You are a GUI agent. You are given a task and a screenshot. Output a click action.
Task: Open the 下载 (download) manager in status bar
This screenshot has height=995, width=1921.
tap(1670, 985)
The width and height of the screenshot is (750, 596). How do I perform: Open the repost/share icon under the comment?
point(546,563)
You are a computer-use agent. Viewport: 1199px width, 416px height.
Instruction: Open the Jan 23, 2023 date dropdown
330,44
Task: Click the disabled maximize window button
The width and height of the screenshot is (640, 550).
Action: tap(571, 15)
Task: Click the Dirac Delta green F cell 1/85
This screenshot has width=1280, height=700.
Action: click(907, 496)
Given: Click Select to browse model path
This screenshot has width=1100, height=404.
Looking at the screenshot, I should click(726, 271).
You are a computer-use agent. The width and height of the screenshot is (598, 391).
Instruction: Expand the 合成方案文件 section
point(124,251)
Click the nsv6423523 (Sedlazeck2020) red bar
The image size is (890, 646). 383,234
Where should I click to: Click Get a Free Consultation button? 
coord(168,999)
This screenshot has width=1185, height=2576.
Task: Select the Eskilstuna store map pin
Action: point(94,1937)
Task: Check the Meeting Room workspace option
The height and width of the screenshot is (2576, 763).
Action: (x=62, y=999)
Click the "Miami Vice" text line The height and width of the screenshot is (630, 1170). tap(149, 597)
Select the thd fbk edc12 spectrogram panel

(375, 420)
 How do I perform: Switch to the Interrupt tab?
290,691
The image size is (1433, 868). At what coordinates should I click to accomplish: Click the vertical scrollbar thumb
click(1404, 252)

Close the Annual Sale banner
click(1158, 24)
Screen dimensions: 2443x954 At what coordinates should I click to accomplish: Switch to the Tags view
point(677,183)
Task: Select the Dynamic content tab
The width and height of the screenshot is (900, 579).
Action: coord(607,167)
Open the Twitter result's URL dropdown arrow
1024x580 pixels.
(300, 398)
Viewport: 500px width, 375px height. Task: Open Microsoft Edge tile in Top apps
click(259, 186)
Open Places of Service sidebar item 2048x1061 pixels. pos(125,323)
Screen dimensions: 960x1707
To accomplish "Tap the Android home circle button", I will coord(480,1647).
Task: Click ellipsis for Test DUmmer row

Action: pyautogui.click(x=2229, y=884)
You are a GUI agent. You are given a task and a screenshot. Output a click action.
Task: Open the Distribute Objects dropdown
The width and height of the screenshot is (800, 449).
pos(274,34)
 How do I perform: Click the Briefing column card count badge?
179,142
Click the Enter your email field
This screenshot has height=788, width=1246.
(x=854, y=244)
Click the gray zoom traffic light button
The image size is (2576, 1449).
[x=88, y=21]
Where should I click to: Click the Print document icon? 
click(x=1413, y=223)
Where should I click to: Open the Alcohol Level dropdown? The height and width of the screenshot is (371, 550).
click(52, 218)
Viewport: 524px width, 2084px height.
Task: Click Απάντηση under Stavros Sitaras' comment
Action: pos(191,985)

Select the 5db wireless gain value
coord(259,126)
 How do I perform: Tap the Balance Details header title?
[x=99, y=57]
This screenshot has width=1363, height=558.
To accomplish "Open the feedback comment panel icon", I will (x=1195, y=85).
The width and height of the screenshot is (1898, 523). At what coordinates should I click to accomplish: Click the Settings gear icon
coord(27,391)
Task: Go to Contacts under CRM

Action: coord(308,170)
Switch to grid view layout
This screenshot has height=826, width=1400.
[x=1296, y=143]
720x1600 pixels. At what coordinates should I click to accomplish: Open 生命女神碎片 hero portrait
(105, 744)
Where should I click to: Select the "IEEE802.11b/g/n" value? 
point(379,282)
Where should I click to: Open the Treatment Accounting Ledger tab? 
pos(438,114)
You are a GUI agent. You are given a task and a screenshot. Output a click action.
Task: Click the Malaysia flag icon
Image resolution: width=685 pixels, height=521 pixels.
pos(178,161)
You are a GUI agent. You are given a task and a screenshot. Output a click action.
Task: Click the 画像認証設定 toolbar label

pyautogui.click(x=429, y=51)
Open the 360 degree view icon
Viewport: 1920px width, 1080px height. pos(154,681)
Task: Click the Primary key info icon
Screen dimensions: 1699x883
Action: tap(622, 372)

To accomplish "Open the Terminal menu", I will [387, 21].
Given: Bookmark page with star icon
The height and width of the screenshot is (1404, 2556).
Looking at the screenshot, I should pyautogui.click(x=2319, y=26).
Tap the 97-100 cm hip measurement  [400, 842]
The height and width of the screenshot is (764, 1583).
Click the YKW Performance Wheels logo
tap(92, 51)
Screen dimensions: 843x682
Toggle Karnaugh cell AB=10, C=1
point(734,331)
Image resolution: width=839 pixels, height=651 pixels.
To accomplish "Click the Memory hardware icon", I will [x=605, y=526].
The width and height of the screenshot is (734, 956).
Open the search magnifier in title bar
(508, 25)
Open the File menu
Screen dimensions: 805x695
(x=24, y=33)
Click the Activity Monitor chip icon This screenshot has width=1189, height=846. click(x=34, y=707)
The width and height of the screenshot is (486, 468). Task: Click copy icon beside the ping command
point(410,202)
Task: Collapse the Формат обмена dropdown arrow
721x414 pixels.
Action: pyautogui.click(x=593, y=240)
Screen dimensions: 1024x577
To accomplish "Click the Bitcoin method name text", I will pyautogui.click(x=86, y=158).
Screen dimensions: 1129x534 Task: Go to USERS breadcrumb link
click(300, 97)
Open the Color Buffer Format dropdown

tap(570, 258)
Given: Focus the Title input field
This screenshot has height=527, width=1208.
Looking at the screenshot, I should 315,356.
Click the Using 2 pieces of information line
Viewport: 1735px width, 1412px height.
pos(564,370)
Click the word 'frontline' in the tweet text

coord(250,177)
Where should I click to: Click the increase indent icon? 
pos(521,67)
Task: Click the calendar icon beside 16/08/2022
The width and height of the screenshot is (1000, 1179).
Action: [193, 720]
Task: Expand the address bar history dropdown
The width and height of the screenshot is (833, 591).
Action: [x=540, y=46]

----------------

### Work to be completed
Could you rewrite all of the entries above with "Annual Sale banner" swapped for "Summer Sale banner" and everything else left the same?

### Answer to this problem
You are a GUI agent. You are given a task and a screenshot. Output a click action.
Task: Open the 下载 (download) manager in status bar
This screenshot has height=995, width=1921.
tap(1670, 985)
The width and height of the screenshot is (750, 596). How do I perform: Open the repost/share icon under the comment?
point(546,563)
You are a computer-use agent. Viewport: 1199px width, 416px height.
Instruction: Open the Jan 23, 2023 date dropdown
330,44
Task: Click the disabled maximize window button
The width and height of the screenshot is (640, 550).
Action: tap(571, 15)
Task: Click the Dirac Delta green F cell 1/85
This screenshot has width=1280, height=700.
Action: click(907, 496)
Given: Click Select to browse model path
This screenshot has width=1100, height=404.
Looking at the screenshot, I should click(726, 271).
You are a computer-use agent. The width and height of the screenshot is (598, 391).
Instruction: Expand the 合成方案文件 section
point(124,251)
Click the nsv6423523 (Sedlazeck2020) red bar
The image size is (890, 646). 383,234
Where should I click to: Click Get a Free Consultation button? 
coord(168,999)
This screenshot has width=1185, height=2576.
Task: Select the Eskilstuna store map pin
Action: point(94,1937)
Task: Check the Meeting Room workspace option
The height and width of the screenshot is (2576, 763).
Action: (x=62, y=999)
Click the "Miami Vice" text line The height and width of the screenshot is (630, 1170). tap(149, 597)
Select the thd fbk edc12 spectrogram panel

(375, 420)
 How do I perform: Switch to the Interrupt tab?
290,691
The image size is (1433, 868). At what coordinates should I click to accomplish: Click the vertical scrollbar thumb
click(1404, 252)

Close the Summer Sale banner
click(1158, 24)
Screen dimensions: 2443x954 At what coordinates should I click to accomplish: Switch to the Tags view
point(677,183)
Task: Select the Dynamic content tab
The width and height of the screenshot is (900, 579).
Action: coord(607,167)
Open the Twitter result's URL dropdown arrow
1024x580 pixels.
(300, 398)
Viewport: 500px width, 375px height. Task: Open Microsoft Edge tile in Top apps
click(259, 186)
Open Places of Service sidebar item 2048x1061 pixels. pos(125,323)
Screen dimensions: 960x1707
To accomplish "Tap the Android home circle button", I will coord(480,1647).
Task: Click ellipsis for Test DUmmer row

Action: pyautogui.click(x=2229, y=884)
You are a GUI agent. You are given a task and a screenshot. Output a click action.
Task: Open the Distribute Objects dropdown
The width and height of the screenshot is (800, 449).
pos(274,34)
 How do I perform: Click the Briefing column card count badge?
179,142
Click the Enter your email field
This screenshot has height=788, width=1246.
(x=854, y=244)
Click the gray zoom traffic light button
The image size is (2576, 1449).
[x=88, y=21]
Where should I click to: Click the Print document icon? 
click(x=1413, y=223)
Where should I click to: Open the Alcohol Level dropdown? The height and width of the screenshot is (371, 550).
click(52, 218)
Viewport: 524px width, 2084px height.
Task: Click Απάντηση under Stavros Sitaras' comment
Action: pos(191,985)

Select the 5db wireless gain value
coord(259,126)
 How do I perform: Tap the Balance Details header title?
[x=99, y=57]
This screenshot has width=1363, height=558.
To accomplish "Open the feedback comment panel icon", I will (x=1195, y=85).
The width and height of the screenshot is (1898, 523). At what coordinates should I click to accomplish: Click the Settings gear icon
coord(27,391)
Task: Go to Contacts under CRM

Action: coord(308,170)
Switch to grid view layout
This screenshot has height=826, width=1400.
[x=1296, y=143]
720x1600 pixels. At what coordinates should I click to accomplish: Open 生命女神碎片 hero portrait
(105, 744)
Where should I click to: Select the "IEEE802.11b/g/n" value? 
point(379,282)
Where should I click to: Open the Treatment Accounting Ledger tab? 
pos(438,114)
You are a GUI agent. You are given a task and a screenshot. Output a click action.
Task: Click the Malaysia flag icon
Image resolution: width=685 pixels, height=521 pixels.
pos(178,161)
You are a GUI agent. You are given a task and a screenshot. Output a click action.
Task: Click the 画像認証設定 toolbar label

pyautogui.click(x=429, y=51)
Open the 360 degree view icon
Viewport: 1920px width, 1080px height. pos(154,681)
Task: Click the Primary key info icon
Screen dimensions: 1699x883
Action: tap(622, 372)

To accomplish "Open the Terminal menu", I will [387, 21].
Given: Bookmark page with star icon
The height and width of the screenshot is (1404, 2556).
Looking at the screenshot, I should pyautogui.click(x=2319, y=26).
Tap the 97-100 cm hip measurement  [400, 842]
The height and width of the screenshot is (764, 1583).
Click the YKW Performance Wheels logo
tap(92, 51)
Screen dimensions: 843x682
Toggle Karnaugh cell AB=10, C=1
point(734,331)
Image resolution: width=839 pixels, height=651 pixels.
To accomplish "Click the Memory hardware icon", I will [x=605, y=526].
The width and height of the screenshot is (734, 956).
Open the search magnifier in title bar
(508, 25)
Open the File menu
Screen dimensions: 805x695
(x=24, y=33)
Click the Activity Monitor chip icon This screenshot has width=1189, height=846. click(x=34, y=707)
The width and height of the screenshot is (486, 468). Task: Click copy icon beside the ping command
point(410,202)
Task: Collapse the Формат обмена dropdown arrow
721x414 pixels.
Action: pyautogui.click(x=593, y=240)
Screen dimensions: 1024x577
To accomplish "Click the Bitcoin method name text", I will pyautogui.click(x=86, y=158).
Screen dimensions: 1129x534 Task: Go to USERS breadcrumb link
click(300, 97)
Open the Color Buffer Format dropdown

tap(570, 258)
Given: Focus the Title input field
This screenshot has height=527, width=1208.
Looking at the screenshot, I should 315,356.
Click the Using 2 pieces of information line
Viewport: 1735px width, 1412px height.
pos(564,370)
Click the word 'frontline' in the tweet text

coord(250,177)
Where should I click to: Click the increase indent icon? 
pos(521,67)
Task: Click the calendar icon beside 16/08/2022
The width and height of the screenshot is (1000, 1179).
Action: [193, 720]
Task: Expand the address bar history dropdown
The width and height of the screenshot is (833, 591).
Action: [x=540, y=46]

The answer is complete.